I'm trying to solve
\begin{equation} S_{p,q}:= \int_{-\infty}^\infty \text da \ \int_{-\infty}^\infty \text db \ \exp \Big[i u (a^2-b^2) - v(a^2-b^2)^2\Big] a^p b^q \end{equation} with positive real valued constants $u$ and $v$ for all cases where $p+q\le4$. Its easy to show that $S$ vanishes if either $p$ or $q$ is odd. Lets also notice, that for $v \rightarrow 0$ the integral can be written as the product of two integrals which both converge. So i would expect that for $v>0$ the integral also converges, because a nonvanishing $v$ makes the integrand smaller.
Because Mathematica can not solve this integral, I tried the following transformations.

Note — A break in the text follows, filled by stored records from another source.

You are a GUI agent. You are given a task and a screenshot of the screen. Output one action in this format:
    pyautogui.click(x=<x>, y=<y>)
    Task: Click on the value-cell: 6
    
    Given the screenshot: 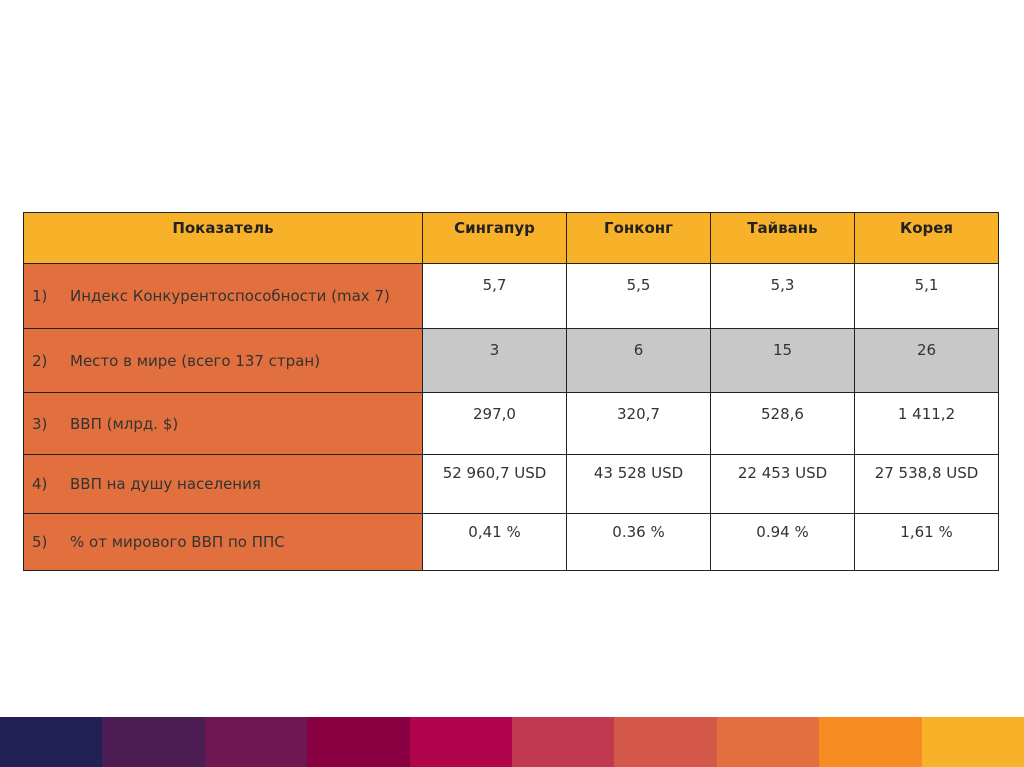 What is the action you would take?
    pyautogui.click(x=638, y=360)
    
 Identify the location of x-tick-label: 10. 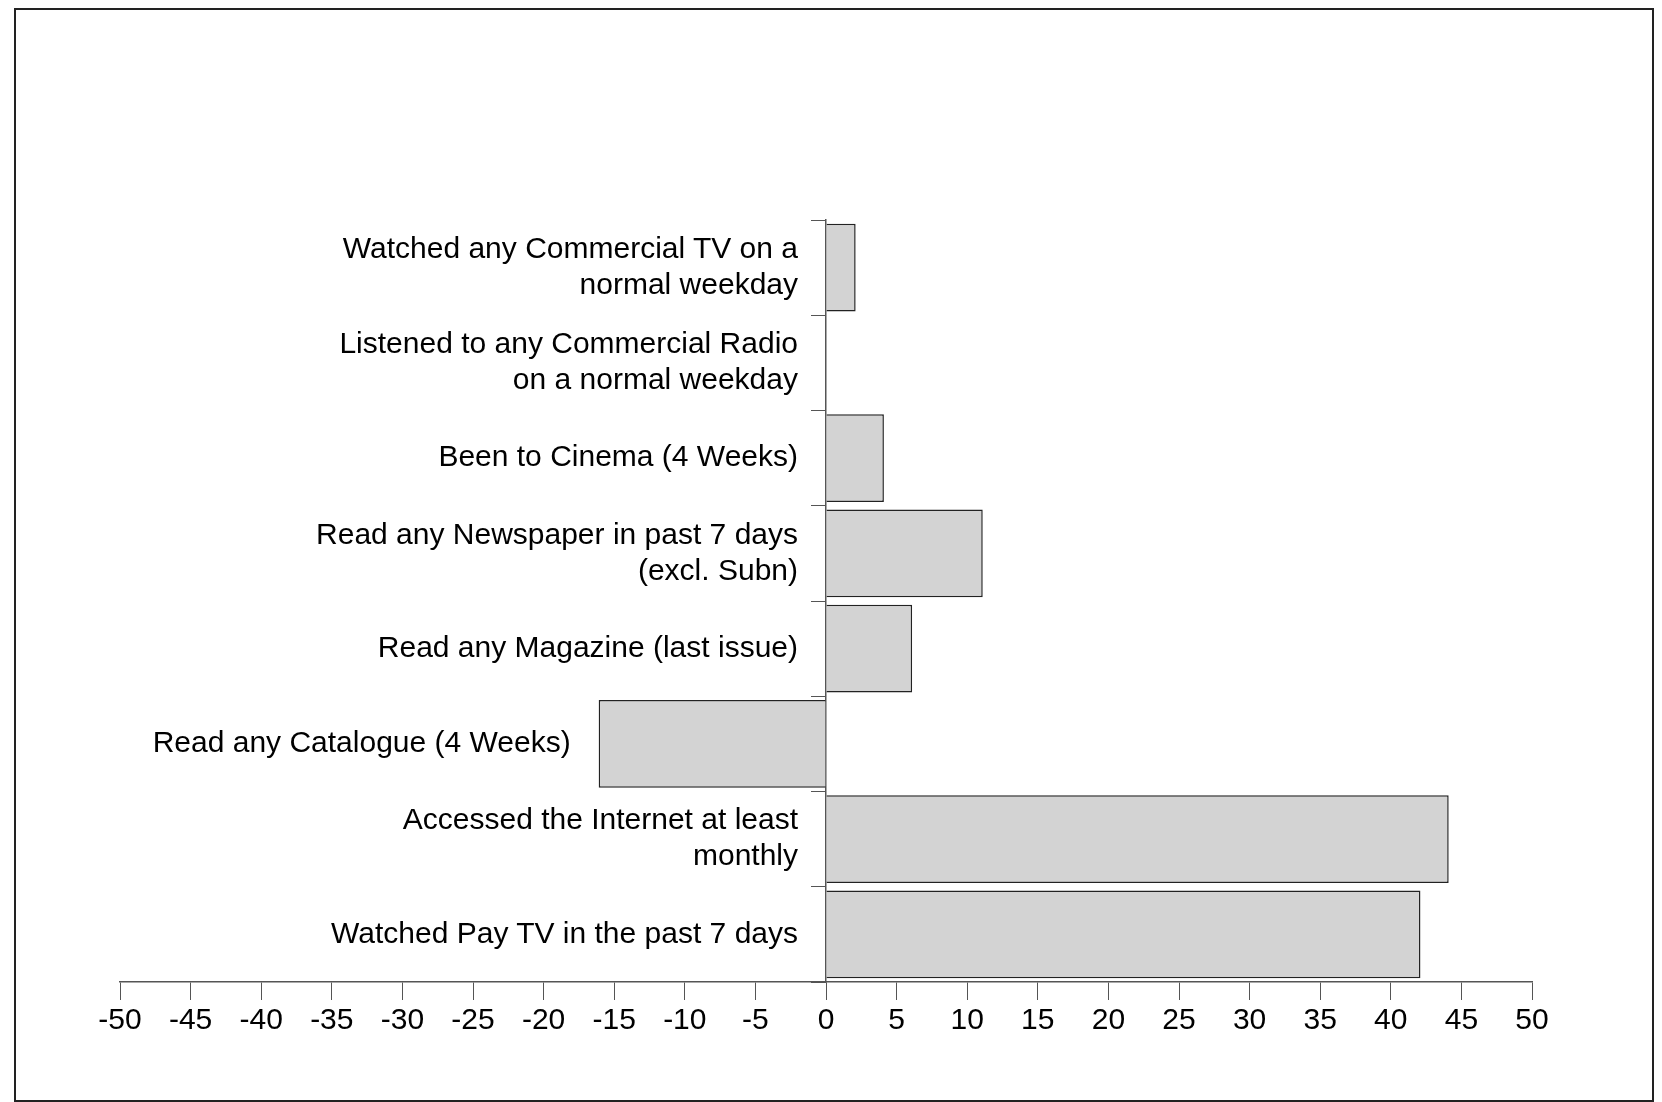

First we substitute $a \rightarrow x(a):=a^2$ and $b \rightarrow y(b):=b^2$ which leads to \begin{equation} S_{p,q} = \int_0^\infty \text dx \ \int_0^\infty \text dy \ \exp\Big[iu(x-y) -v (x-y)^2\Big] x^{(p-1)/2} y^{(q-1)/2}. \end{equation}
My next transformation was setting \begin{equation} \begin{pmatrix}g\\h\end{pmatrix} := \begin{pmatrix}1&1\\1&-1\end{pmatrix} \begin{pmatrix}x\\y\end{pmatrix} \end{equation} which gives \begin{equation} S_{p,q} = \frac 1 {|-2|} \int_{-\infty}^\infty \text d h \ \exp \left(iuh-vh^2\right) \int_{|h|}^\infty \text d g \ \left(\frac {g+h}2\right)^{(p-1)/2} \left(\frac {g-h}2\right)^{(q-1)/2}. \end{equation} The transformation of the limits can easily be seen, when you note, that in the $x-y-$ System, the integral goes over the upper right quadrant. The $g-h-$ System is rotated by 45° relative to the $x-y-$ System. So if you let $h$ run over all real numbers, $g$ has to be greater or equal to $|h|$ for $(x,y)$ being in the upper right quadrant.
Now for all interesting cases (where $p+q \le 4$) the second integral diverges. My question is: Does this also mean, that $S$ diverges? If so, why does $S$ for $v \rightarrow 0$ converge? And if not, do you have an idea how to solve this integral?